**What you need to do**
Present the listing from its first line through the line containing "[x=278, y=91]", both included, as a Markdown table with the columns Row and Line. Number each row and omit blank lines.

/---

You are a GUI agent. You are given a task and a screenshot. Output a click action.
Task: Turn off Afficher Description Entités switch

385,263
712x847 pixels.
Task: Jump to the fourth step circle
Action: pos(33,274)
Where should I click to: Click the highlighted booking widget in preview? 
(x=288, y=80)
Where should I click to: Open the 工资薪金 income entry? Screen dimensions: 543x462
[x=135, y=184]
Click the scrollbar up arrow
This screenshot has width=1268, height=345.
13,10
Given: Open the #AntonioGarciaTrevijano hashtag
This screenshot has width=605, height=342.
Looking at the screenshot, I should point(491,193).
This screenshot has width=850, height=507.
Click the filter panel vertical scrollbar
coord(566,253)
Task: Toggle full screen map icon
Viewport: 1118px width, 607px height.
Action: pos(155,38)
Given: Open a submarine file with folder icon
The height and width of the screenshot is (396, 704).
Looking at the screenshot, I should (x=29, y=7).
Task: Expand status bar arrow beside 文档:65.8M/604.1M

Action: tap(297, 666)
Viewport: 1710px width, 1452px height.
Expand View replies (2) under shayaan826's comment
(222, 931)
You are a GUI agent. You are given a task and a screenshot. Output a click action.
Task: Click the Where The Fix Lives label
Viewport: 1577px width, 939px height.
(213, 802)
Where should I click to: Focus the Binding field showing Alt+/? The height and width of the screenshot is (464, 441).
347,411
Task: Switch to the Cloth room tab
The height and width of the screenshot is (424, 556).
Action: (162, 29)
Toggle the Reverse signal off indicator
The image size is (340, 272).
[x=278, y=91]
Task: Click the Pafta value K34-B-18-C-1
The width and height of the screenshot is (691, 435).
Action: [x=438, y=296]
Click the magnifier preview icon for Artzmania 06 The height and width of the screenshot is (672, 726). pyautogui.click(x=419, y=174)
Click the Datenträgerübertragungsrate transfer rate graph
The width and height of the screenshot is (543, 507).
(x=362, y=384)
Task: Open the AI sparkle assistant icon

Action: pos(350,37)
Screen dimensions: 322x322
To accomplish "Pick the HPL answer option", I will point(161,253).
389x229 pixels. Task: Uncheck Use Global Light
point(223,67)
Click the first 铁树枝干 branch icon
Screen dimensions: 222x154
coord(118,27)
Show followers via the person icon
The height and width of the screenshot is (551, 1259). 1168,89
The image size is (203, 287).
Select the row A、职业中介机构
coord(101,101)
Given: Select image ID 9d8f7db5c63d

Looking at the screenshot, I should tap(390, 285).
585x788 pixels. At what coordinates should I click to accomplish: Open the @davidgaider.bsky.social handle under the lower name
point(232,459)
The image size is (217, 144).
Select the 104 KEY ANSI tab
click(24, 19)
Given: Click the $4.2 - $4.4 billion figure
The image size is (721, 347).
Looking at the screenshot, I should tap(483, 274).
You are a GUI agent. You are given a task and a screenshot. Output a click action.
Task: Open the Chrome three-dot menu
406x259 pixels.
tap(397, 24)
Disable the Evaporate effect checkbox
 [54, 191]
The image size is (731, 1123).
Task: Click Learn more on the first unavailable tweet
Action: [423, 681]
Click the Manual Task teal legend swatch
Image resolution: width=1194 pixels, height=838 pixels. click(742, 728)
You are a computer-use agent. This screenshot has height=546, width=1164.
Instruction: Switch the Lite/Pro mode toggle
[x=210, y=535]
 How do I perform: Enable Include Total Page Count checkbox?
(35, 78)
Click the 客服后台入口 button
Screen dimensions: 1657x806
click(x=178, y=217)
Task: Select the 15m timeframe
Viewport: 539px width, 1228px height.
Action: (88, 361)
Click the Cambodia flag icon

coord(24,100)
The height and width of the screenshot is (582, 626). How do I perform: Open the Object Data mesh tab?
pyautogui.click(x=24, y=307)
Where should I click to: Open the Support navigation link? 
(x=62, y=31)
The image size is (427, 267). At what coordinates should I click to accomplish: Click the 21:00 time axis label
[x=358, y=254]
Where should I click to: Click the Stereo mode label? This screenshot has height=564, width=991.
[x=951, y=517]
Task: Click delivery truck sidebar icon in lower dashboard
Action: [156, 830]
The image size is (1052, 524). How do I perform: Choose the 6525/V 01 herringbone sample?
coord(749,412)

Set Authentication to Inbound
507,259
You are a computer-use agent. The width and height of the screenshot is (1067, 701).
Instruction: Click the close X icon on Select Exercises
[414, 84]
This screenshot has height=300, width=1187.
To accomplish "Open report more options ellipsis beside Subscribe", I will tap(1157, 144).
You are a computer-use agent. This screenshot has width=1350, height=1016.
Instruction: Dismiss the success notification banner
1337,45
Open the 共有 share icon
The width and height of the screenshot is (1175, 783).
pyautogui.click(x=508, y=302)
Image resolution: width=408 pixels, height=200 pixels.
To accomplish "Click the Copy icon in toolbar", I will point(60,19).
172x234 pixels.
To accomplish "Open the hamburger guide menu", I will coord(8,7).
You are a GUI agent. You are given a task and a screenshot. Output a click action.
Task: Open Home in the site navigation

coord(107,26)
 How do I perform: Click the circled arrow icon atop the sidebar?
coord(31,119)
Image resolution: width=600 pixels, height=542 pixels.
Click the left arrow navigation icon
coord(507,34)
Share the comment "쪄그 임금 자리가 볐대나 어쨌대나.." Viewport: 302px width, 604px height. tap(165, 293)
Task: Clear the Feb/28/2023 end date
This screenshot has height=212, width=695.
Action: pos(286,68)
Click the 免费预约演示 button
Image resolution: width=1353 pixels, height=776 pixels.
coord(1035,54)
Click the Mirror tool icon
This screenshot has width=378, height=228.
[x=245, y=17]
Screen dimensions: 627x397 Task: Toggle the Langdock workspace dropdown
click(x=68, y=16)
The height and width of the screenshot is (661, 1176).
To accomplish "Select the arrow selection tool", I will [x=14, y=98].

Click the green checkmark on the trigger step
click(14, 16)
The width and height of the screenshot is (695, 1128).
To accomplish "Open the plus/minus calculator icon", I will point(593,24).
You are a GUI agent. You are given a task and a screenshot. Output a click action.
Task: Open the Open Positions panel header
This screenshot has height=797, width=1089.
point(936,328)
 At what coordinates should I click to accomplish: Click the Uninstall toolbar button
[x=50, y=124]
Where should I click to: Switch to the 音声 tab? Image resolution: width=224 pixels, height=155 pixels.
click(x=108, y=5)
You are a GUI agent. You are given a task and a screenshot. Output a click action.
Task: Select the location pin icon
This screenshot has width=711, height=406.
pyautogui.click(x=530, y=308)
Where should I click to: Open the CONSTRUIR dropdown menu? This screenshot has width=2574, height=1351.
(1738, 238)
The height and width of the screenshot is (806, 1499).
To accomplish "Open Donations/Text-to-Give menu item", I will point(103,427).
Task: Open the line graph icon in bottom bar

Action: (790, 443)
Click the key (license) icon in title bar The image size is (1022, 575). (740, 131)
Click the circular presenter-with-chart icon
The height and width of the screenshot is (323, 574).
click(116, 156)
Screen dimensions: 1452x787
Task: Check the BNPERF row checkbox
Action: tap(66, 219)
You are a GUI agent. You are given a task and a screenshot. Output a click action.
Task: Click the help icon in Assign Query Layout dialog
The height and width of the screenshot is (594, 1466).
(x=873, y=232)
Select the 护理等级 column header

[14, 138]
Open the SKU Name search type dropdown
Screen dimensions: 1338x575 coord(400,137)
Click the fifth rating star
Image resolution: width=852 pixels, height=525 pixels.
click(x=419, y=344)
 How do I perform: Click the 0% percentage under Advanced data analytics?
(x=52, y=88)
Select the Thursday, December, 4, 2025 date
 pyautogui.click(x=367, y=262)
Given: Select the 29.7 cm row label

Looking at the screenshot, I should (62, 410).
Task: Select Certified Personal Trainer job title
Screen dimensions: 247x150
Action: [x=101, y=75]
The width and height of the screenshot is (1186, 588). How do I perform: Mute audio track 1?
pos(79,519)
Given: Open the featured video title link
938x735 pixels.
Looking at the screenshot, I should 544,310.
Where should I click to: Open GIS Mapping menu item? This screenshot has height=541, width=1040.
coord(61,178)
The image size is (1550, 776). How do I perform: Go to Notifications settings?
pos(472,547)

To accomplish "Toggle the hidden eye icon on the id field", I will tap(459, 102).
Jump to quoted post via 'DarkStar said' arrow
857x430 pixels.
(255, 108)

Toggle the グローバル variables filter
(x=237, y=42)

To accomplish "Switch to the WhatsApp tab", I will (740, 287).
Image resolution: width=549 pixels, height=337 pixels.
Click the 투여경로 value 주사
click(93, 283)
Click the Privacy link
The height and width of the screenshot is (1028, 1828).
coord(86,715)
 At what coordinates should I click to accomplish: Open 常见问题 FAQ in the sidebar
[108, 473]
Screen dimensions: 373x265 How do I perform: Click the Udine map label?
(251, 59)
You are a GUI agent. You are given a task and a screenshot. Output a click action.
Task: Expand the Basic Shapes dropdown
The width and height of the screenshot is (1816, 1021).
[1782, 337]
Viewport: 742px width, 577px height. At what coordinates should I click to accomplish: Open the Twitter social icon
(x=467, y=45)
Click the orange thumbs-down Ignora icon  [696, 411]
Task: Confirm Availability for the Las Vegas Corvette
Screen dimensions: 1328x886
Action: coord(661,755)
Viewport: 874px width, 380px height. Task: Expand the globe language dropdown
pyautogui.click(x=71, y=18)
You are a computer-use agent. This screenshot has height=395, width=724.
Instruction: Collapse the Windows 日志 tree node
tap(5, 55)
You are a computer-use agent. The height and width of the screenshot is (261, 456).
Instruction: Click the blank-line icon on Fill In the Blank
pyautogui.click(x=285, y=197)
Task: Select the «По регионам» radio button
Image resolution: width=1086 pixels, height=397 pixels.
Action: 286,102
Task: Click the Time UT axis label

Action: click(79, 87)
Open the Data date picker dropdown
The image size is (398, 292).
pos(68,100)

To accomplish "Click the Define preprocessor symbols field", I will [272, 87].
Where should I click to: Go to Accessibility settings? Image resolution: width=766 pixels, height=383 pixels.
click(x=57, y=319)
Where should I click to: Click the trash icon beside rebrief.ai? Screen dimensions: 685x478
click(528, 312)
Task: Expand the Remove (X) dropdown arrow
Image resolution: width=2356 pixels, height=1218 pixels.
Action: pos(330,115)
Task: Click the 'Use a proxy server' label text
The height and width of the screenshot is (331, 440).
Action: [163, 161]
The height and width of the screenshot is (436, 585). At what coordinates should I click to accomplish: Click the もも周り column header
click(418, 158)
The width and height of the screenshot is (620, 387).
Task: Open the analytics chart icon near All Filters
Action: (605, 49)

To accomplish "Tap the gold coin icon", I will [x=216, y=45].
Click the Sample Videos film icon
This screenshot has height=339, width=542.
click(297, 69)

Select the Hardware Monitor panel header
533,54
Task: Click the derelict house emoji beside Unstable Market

\---

**Final result**
| Row | Line |
|---|---|
| 1 | You are a GUI agent. You are given a task and a screenshot. Output a click action. |
| 2 | Task: Turn off Afficher Description Entités switch |
| 3 | 385,263 |
| 4 | 712x847 pixels. |
| 5 | Task: Jump to the fourth step circle |
| 6 | Action: pos(33,274) |
| 7 | Where should I click to: Click the highlighted booking widget in preview?  |
| 8 | (x=288, y=80) |
| 9 | Where should I click to: Open the 工资薪金 income entry? Screen dimensions: 543x462 |
| 10 | [x=135, y=184] |
| 11 | Click the scrollbar up arrow |
| 12 | This screenshot has width=1268, height=345. |
| 13 | 13,10 |
| 14 | Given: Open the #AntonioGarciaTrevijano hashtag |
| 15 | This screenshot has width=605, height=342. |
| 16 | Looking at the screenshot, I should point(491,193). |
| 17 | This screenshot has width=850, height=507. |
| 18 | Click the filter panel vertical scrollbar |
| 19 | coord(566,253) |
| 20 | Task: Toggle full screen map icon |
| 21 | Viewport: 1118px width, 607px height. |
| 22 | Action: pos(155,38) |
| 23 | Given: Open a submarine file with folder icon |
| 24 | The height and width of the screenshot is (396, 704). |
| 25 | Looking at the screenshot, I should (x=29, y=7). |
| 26 | Task: Expand status bar arrow beside 文档:65.8M/604.1M |
| 27 | Action: tap(297, 666) |
| 28 | Viewport: 1710px width, 1452px height. |
| 29 | Expand View replies (2) under shayaan826's comment |
| 30 | (222, 931) |
| 31 | You are a GUI agent. You are given a task and a screenshot. Output a click action. |
| 32 | Task: Click the Where The Fix Lives label |
| 33 | Viewport: 1577px width, 939px height. |
| 34 | (213, 802) |
| 35 | Where should I click to: Focus the Binding field showing Alt+/? The height and width of the screenshot is (464, 441). |
| 36 | 347,411 |
| 37 | Task: Switch to the Cloth room tab |
| 38 | The height and width of the screenshot is (424, 556). |
| 39 | Action: (162, 29) |
| 40 | Toggle the Reverse signal off indicator |
| 41 | The image size is (340, 272). |
| 42 | [x=278, y=91] |